Even if Hypercapnia doesnt kill you, going unconscious underwater probably will.
 
god for bid if you ever pick up a cool looking rock or grab a few lobsters or scallops if you get hungry. That will throw your "buoyancy rated pressure gauge" way off, and you might just find your self in an OOA situation while 10 lbs. negative.




the air doesn't really expand because it is stored in a rigid container. But the apparent pressure in your tank will increase by 14.7 psi per ATM (30ft) as you ascend. this will provide you with about 1/2 of a small breath every ATM.
Trust me, been there and done that, tested it. I was EXPECTING to empty my tank, so don't bust my chops for a OOA


and to the OP's ?
do you wand to know how long the air in your bc will last you.
TEST IT!
Sit in your living room, put an average amount of air in your bc. breath out of it, and have a friend time you until you pass out. Then you know. If you really want some kicks; video tape it and have your buddy call in your unsuspecting wife right before you drop to the floor. Ps. put it on youtube and post it here so we and laugh to.
hahahahaha
 
the air doesn't really expand because it is stored in a rigid container. But the apparent pressure in your tank will increase by 14.7 psi per ATM (30ft) as you ascend. this will provide you with about 1/2 of a small breath every ATM.
Trust me, been there and done that, tested it. I was EXPECTING to empty my tank, so don't bust my chops for a OOA

What are you talking about rigid container?

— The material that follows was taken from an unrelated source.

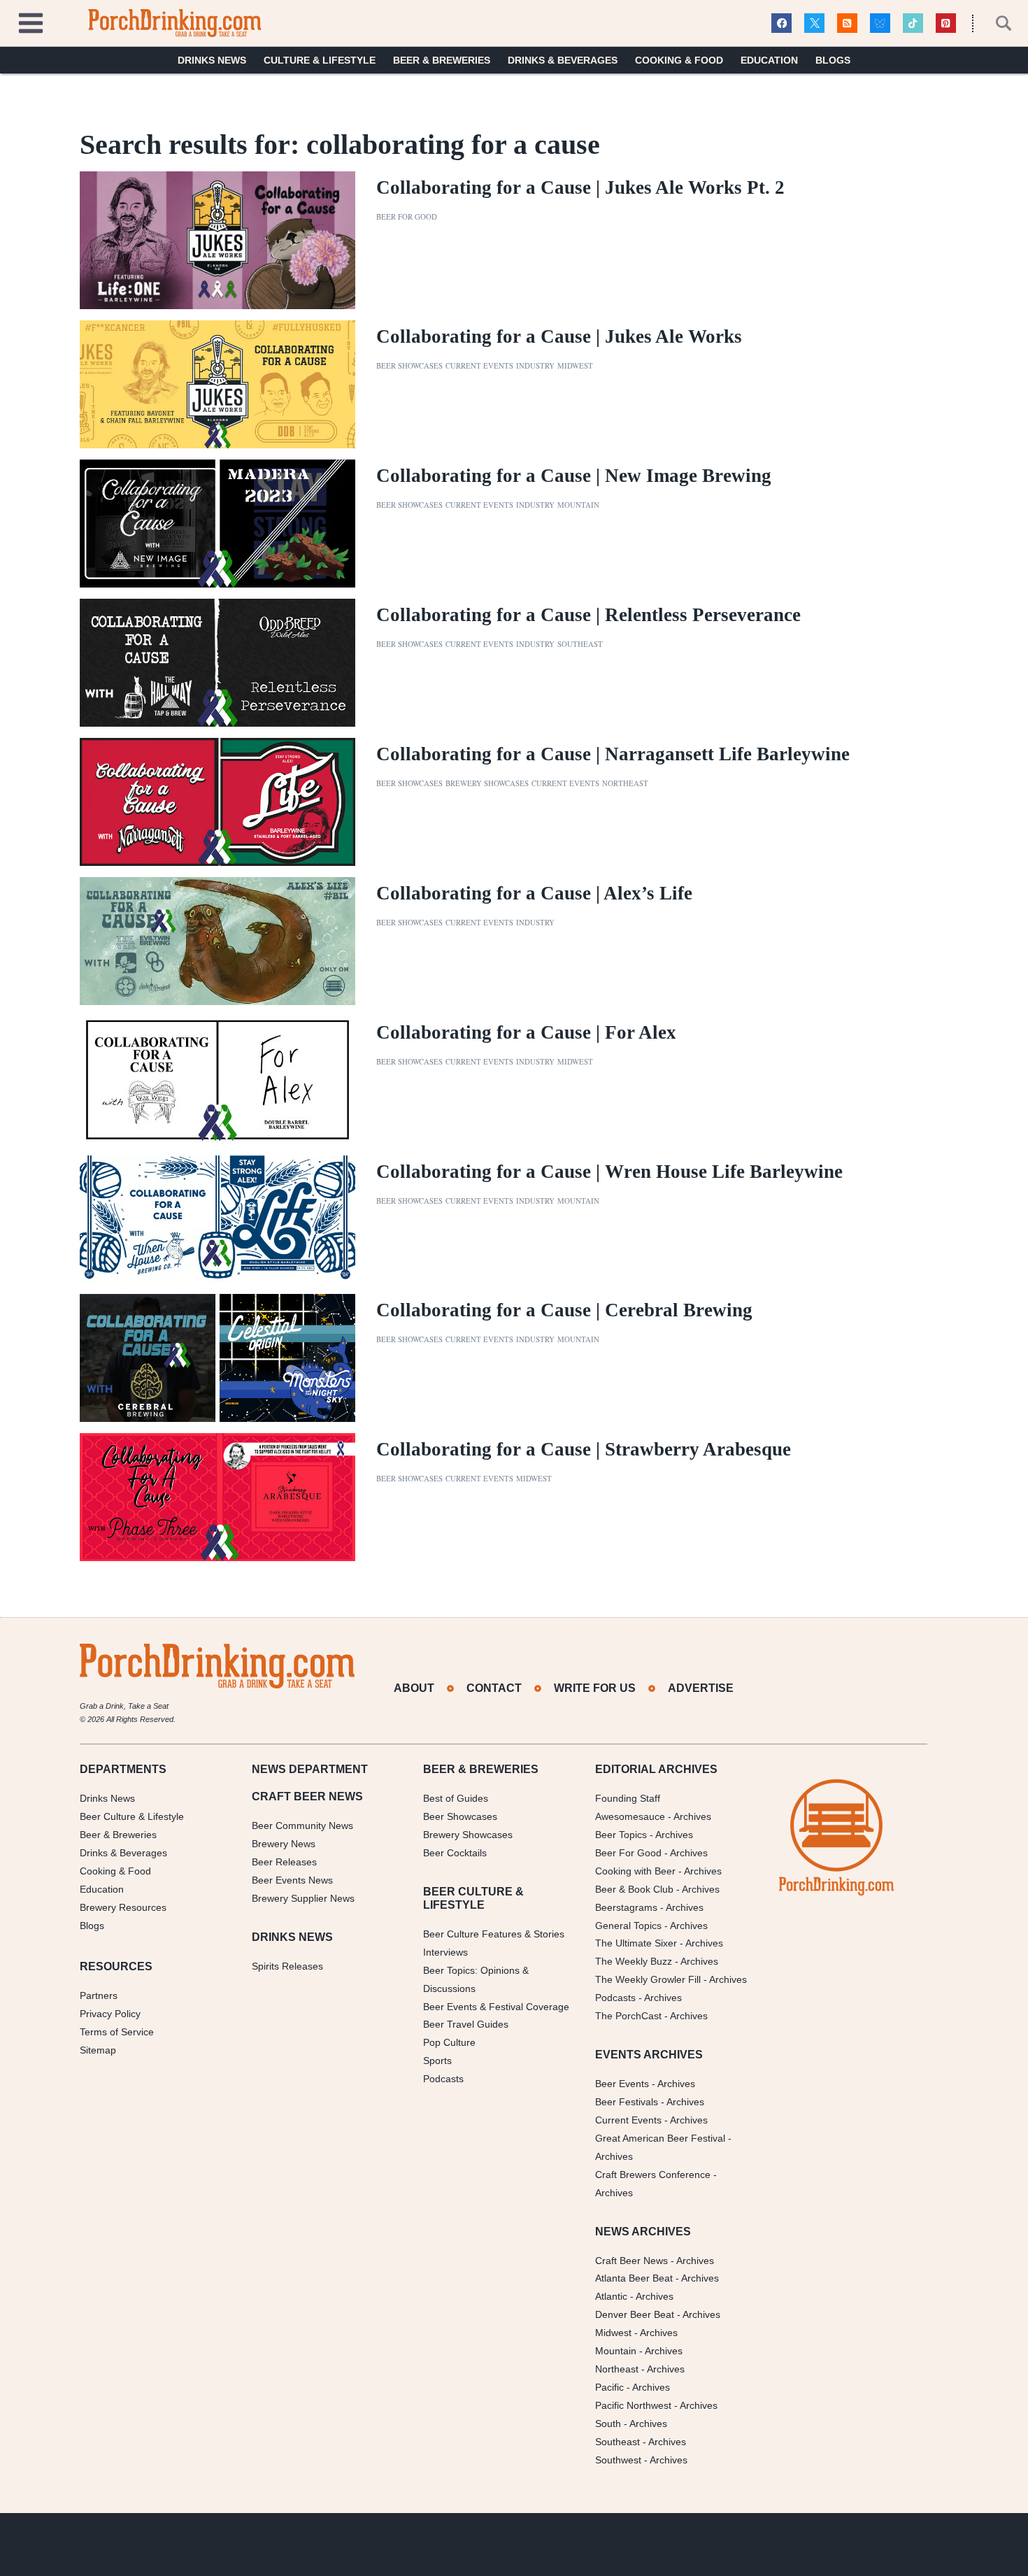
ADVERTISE (701, 1688)
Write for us (595, 1688)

Robert Boyle employed a J-shaped piece of glass tubing that was sealed on one end. A gas (air) was trapped in the sealed end of the tube and varying amounts of mercury were added to the J-shaped tube to vary the pressure of the system. Boyle systematically varied the pressure and measured the volume of the gas. These measurements were performed using a fixed amount of gas and a constant temperature. In this way Boyle was able to examine the pressure-volume relationship without complications from other factors such as changes in temperature or amount of gas.

Boyle's original experments were with gas in a rigid container, a glass tube. What difference would a rigid container make anyway?